L’insatisfaction, déjà exprimée à maintes reprises par les représentants des généralistes, se confirme, au moins en partie : 43 % des répondants se disent insatisfaits de la façon dont les gardes fonctionnent, contre 35 % qui se déclarent très satisfaits ou satisfaits. Un peu plus de 21 % se disent « neutres ». Dans les conditions actuelles, expliquent les répondants aux entretiens directs, il est difficile d’effectuer une garde de qualité en raison de la surcharge de travail, sans compter que, lors de la garde, la plupart des patients sont inconnus du médecin qui les reçoit.
Concrètement, 53,8 % des répondants estiment que leurs patients sont moins bien pris en charge pendant les gardes qu’en temps normal. Aucun d’entre eux ne pense que la prise en charge est meilleure pendant les gardes. Selon 59 % des répondants, les patients sont beaucoup plus souvent, ou plus souvent, renvoyés vers les urgences que dans la pratique privée. De plus, la garde, sous sa forme actuelle, ne permet pas de répondre entièrement aux obligations déontologiques et légales : transmission de l’information, suivi des traitements, etc. Les exigences des patients et l’agressivité dans ce contexte ne font que compliquer les choses.

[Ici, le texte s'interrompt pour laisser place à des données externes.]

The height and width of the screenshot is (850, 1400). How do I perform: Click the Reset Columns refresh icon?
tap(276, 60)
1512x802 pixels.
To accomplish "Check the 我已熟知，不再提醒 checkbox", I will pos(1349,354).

Les médecins sont demandeurs de formations à la pratique de la garde. Toutefois, les réponses se concentrent principalement sur des notions de prise en charge technique et sur l’actualisation des compétences en réanimation. Si ces notions sont nécessaires, les médecins ont exprimé, au cours des entretiens, le souhait que les formations aillent au-delà de ce qui est proposé actuellement. Surtout, certains regrettent la quasi-absence de formations à la communication et d’initiations aux soins palliatifs dans un contexte d’urgence.

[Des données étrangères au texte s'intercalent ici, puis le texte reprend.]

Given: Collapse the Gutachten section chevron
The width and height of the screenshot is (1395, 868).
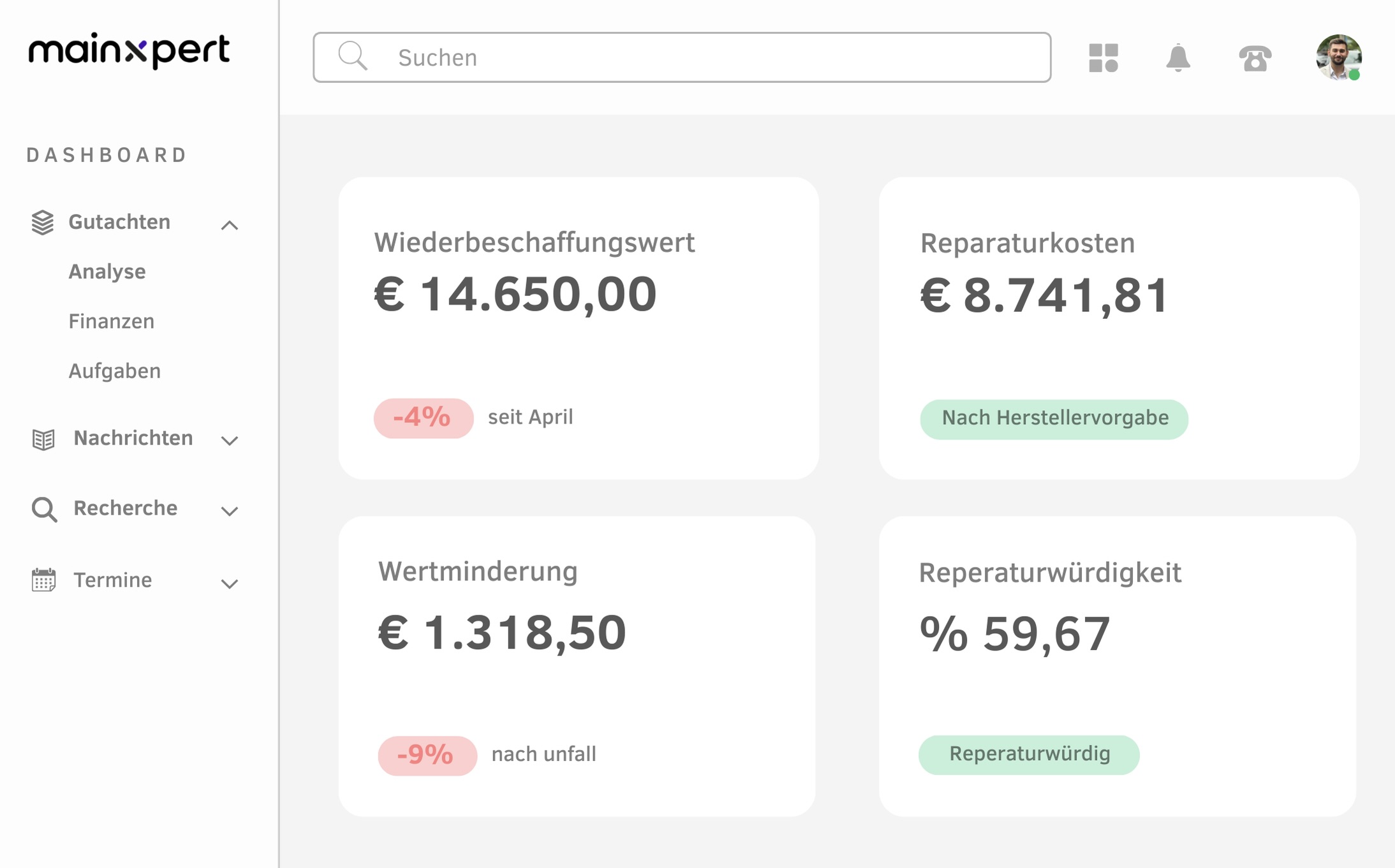Looking at the screenshot, I should (x=230, y=224).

Tous les généralistes ne sont pas nécessairement en faveur de la professionnalisation de la garde en médecine générale, même si 61 % y sont favorables. Ceux qui y sont favorables estiment que cela leur permettrait de mieux reprendre en charge leurs patients le lendemain des gardes. Cela permettrait aussi de renforcer la qualité de la gestion des patients pendant les gardes, puisque cette tâche serait assurée par des « professionnels ». Pour les plus sceptiques, il subsiste non seulement un problème de rémunération, mais aussi une question de qualité : il ne faudrait pas qu’un tel système attire les moins bons, ceux qui n’auraient pas réussi à se faire une place en médecine générale de ville ou de campagne. De plus, en période de pénurie, retirer des généralistes de la pratique générale pour les affecter uniquement à la garde aggraverait encore le manque de personnel.

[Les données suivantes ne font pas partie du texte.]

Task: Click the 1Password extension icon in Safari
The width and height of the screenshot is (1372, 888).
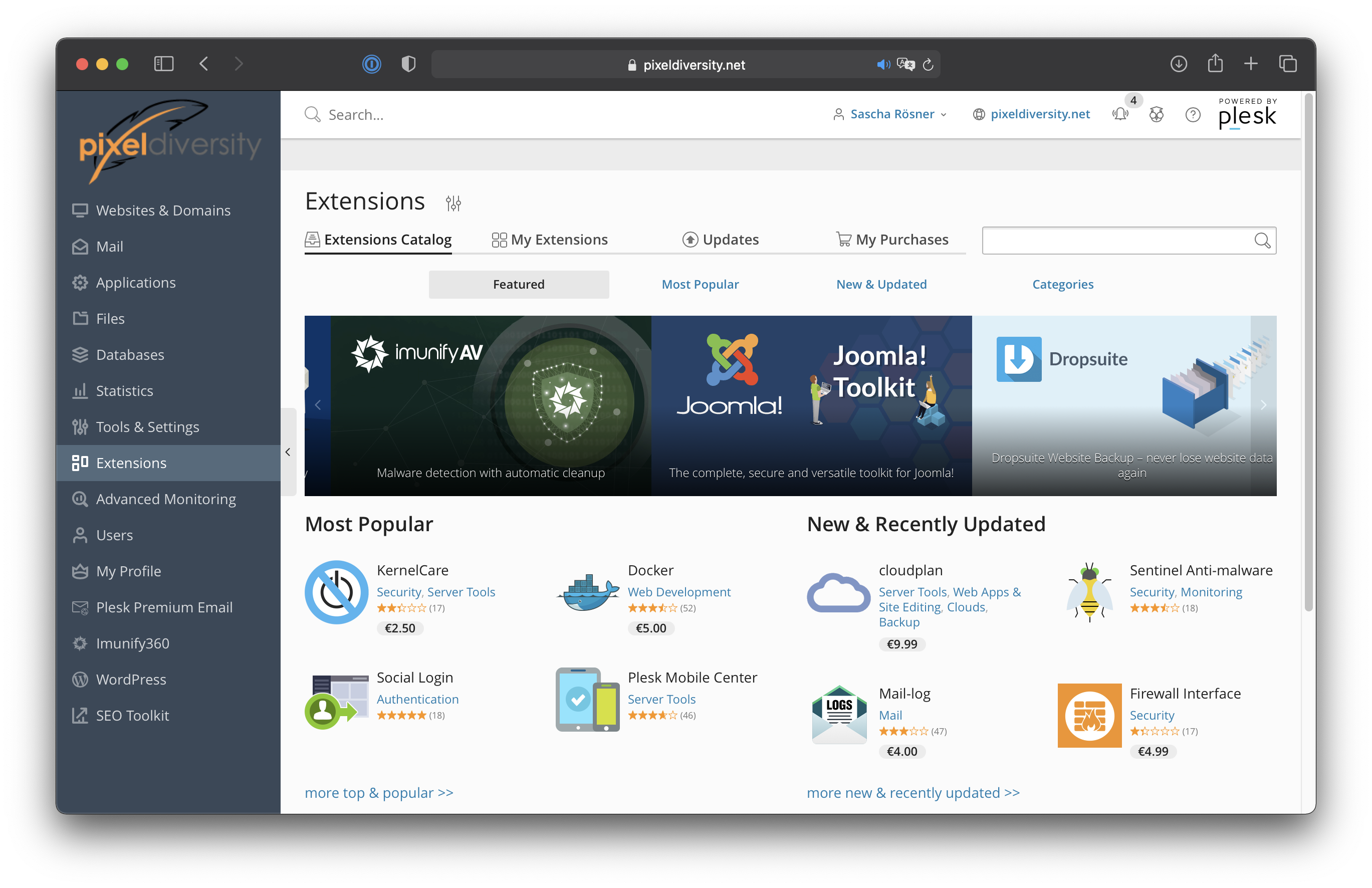Action: click(x=371, y=64)
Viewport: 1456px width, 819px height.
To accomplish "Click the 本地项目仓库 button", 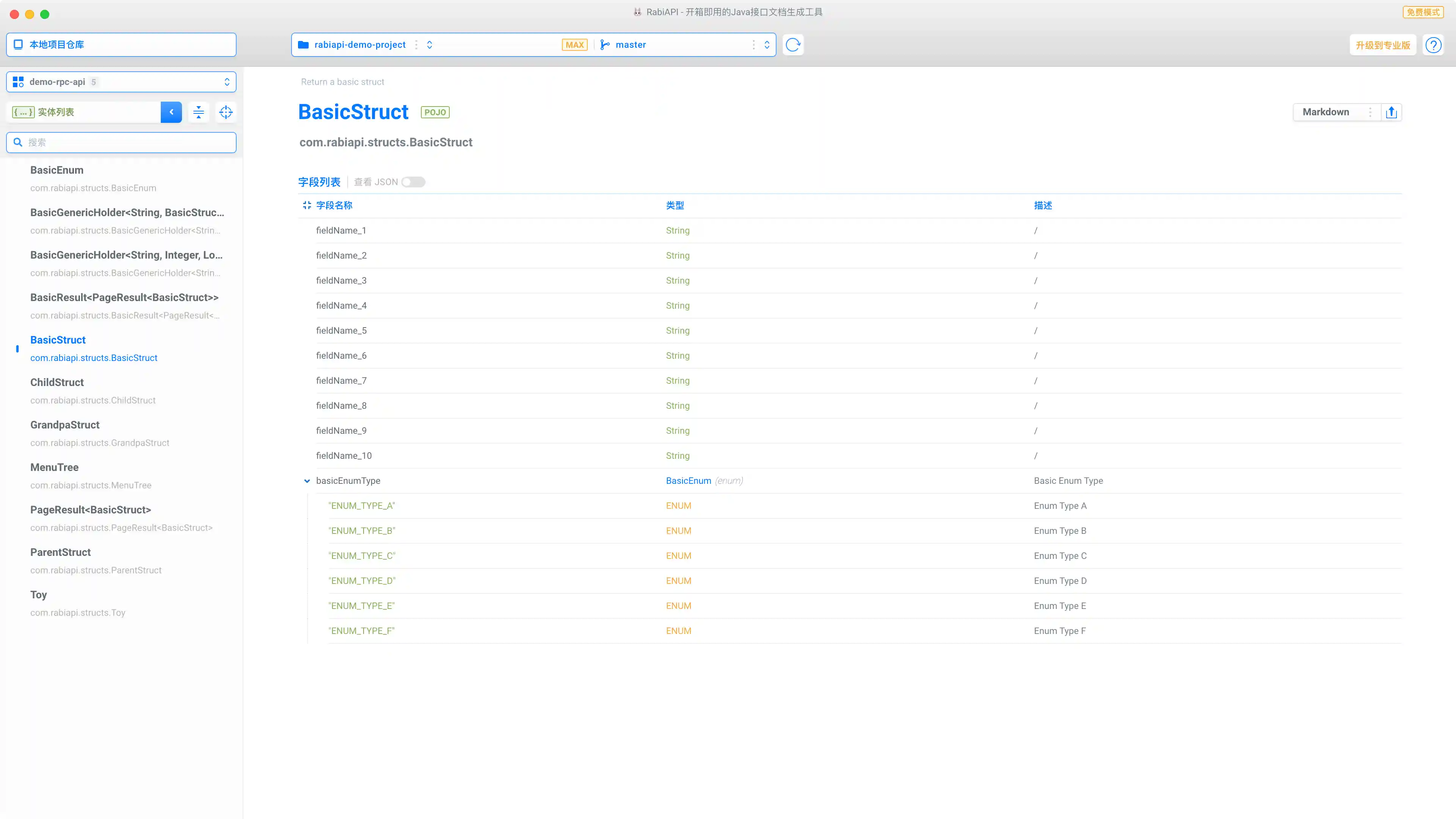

Quoi qu’il en soit, il est nécessaire de réfléchir à un meilleur fonctionnement de la garde. La professionnalisation, conclut le Dr Delhaye, pourrait être une option, mais elle impliquerait d’autres contraintes. Il faudrait notamment « partager des dossiers médicaux actualisés et complets », souligne-t-elle. Mais si l’on veut décharger les médecins généralistes, il est aussi essentiel de « se recentrer sur la prévention et l’éducation à la santé. »
> Consulter le mémoire du Dr Delhaye
Derniers commentaires
Raymond Moriaux
23 aout 2024Ca dépasse sans doute le cadre de ce travail mais il serait sans doute intéressant d'avoir aussi un retour d'expérience des patients. Il n'y a pas que des insatisfaits chroniques et capricieux ... Par ailleurs, si, en effet, les patients d'aujourd'hui ne sont pas ou plus ceux d'hier, ce constat vaut aussi pour ... les médecins eux-mêmes.